I so wish that I had something intellectual to say about Toffler and Future Shock. After reading the other Future Shock posts on this blog, I wish it even more. Difficult acts to follow. But here is how I feel in a nutshell, and I can’t change that… C’mon Man! The idea that our human brains and emotions, so frail and pathetic, cannot handle an increased pace of change is insulting and preposterous. I have spent the past 48+ hours trying to figure out what genius I am missing in this book, and I surrender. Anyone? Help please. I am perhaps too naive, too pea-brained, or too unimaginative to get it.
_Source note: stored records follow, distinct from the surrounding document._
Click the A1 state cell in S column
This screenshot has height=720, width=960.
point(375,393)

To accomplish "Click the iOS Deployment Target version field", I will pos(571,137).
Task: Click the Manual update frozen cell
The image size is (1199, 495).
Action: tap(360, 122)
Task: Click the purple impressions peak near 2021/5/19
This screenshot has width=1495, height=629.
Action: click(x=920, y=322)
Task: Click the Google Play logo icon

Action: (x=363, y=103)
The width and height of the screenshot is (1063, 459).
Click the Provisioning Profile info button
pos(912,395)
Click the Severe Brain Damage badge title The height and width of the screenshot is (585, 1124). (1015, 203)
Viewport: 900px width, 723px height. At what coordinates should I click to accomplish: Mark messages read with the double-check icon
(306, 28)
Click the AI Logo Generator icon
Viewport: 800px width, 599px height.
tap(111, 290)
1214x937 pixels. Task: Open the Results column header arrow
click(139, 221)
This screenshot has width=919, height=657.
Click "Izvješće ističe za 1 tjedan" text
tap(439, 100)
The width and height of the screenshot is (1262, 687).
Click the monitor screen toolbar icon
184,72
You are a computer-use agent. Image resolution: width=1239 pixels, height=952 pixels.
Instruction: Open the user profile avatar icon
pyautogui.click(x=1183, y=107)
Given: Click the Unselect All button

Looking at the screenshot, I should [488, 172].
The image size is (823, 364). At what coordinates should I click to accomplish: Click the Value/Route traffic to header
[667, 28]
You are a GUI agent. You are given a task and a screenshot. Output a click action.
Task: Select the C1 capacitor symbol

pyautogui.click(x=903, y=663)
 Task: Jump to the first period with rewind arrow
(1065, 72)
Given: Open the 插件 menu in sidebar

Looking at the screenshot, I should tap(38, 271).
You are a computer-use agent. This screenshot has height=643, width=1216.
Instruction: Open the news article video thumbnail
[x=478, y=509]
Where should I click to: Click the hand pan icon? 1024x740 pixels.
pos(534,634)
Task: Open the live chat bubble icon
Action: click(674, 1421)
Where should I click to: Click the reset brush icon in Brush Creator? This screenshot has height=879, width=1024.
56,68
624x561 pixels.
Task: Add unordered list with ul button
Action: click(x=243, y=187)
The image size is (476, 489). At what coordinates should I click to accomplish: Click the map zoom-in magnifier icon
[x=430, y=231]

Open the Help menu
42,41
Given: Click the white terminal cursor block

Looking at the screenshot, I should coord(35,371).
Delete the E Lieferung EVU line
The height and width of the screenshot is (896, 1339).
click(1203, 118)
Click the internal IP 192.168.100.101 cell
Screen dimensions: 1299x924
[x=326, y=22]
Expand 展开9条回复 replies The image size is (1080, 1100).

Toffler argues the dangers of a transient society in which relationships with both people and things lack depth or permanency. Let’s address things first, as I find that the easiest to instantly dismiss. Toffler, I believe, would somehow argue that my grandmother had a stronger relationship with her “tools” than I do with mine. C’mon man! I doubt that my grandmother’s relationship with her pen and paper was any stronger than my mother’s relationship with her typewriter. And I’m almost 100% sure that neither of them had a more in-depth relationship with these tools than I have with my Dell laptop or my Android. I also don’t think that I have somehow suffered or been brought to the brink of insanity given the fact that my grandmothers pen lasted until the ink ran dry, while my Dell laptop is replaced within weeks, if not days, by a newer model or, heaven forbid, a newer technology.
OK, maybe the concept of throw-away things isn’t about “relationships.” Perhaps it is about devious marketers making my 17-year-old neighbor think that her jeans from last year are no longer cool. Or, the Apple folks making the iPhone groupies think that the iPhone 4S is so superior to the iPhone 4 that they have to have it immediately. Dubious marketers surly have these consumers at the brink of a psychological break if they don’t get this year’s jeans or this week’s smart phone. C’mon man! I’m rather sure that my iPhone junkie friend isn’t going postal over the new iPhone release. If he does by chance… I’m not going to blame the Apple marketing gurus for making him think that he has to have it or the R&D smarty-pants for developing it so quickly; I’m going to blame an imbalance in his genetic make-up.
Let’s now address the transient relationships we have with people. I can’t argue that we do indeed have these relationships, and that it is in part because of social and technological change. HOWEVER, The fact that I now stay in touch, although very faintly and superficially, with hundreds of people who I would not absent technology and social media does not mean that I don’t have a husband, mom, dad, brother, in-laws, a BFF, bowling league buddies, and doggie play date compadres. I can indeed travel to Cabo at the drop of a hat, meet a new “friend,” and know two years later, after having never had another conversation with him, that he will be back in Cabo at the same time as my husband and me. We can plan to meet for drinks and spend an entire night laughing and getting re-acquainted (superficially of course). But wait, I still have a husband, mom, dad, brother, in-laws, a BFF, bowling league buddies, and doggie play date compadres. Amazing… I can maintain superficial, transient relationships with some people and deep, meaningful relationships (to widely varying degrees) with others. How do I do it while the rest of the world is deciding between locking themselves in a closet, committing armed larceny, or joining the nearest cult?
Seriously though, according to Toffler “unless man quickly learns to control the rate of change in his personal affairs as well as in society at large, we are doomed to a massive adaptational break-down” (p. 2). C’mon man! First off, doesn’t that seem a bit Chicken Little in nature? Second, doesn’t man have control? I can choose to embrace change at a different rate than others. In fact, Toffler mentions this truth, explaining that some rush to change while others sleepwalk through it (p. 18).
Toffler spends a great deal of time and exerts a great deal of effort to prove that change has accelerated and that the results are bleak. For example, he explains that it took man millions of years to reach 100 mph, and only 58 years to quadruple that (p. 24). This accelerative thrust, along with the increased pace of life, create transient people with “temporariness” in everyday life (p. 39). Because the things, people, places, and so on in our lives get used up so quickly, we now have an altered reality, lack of commitment, and inability to cope (p. 41). Seriously? Trading in a Barbie doll for an upgraded version teaches young girls that relationships with things are temporary (p. 45)? C’mon man! First, does it? Second, does it matter? I don’t have children, but if I did, I wouldn’t want them having a permanent relationship with a Barbie doll.
OK, it is here that I must stop, or this blog post will be a 100 page rant. Plus, it is here that I had to start seriously skimming in order to search desperately for the genius in this book. I know, I know. I was only 50 pages into it. But, as I skimmed through discussions about airline miles and nomads, a lecture on just how long is long enough to have a good friendship and why anything less is bad, how instant stardom existed long before reality television thanks to Twiggy, and how my childless marriage is an “experiment” (p. 212), I had to accept that I would never get to the coping strategies. After all, Future Shock, at 417 pages, is way too permanent of a commitment. C’mon man!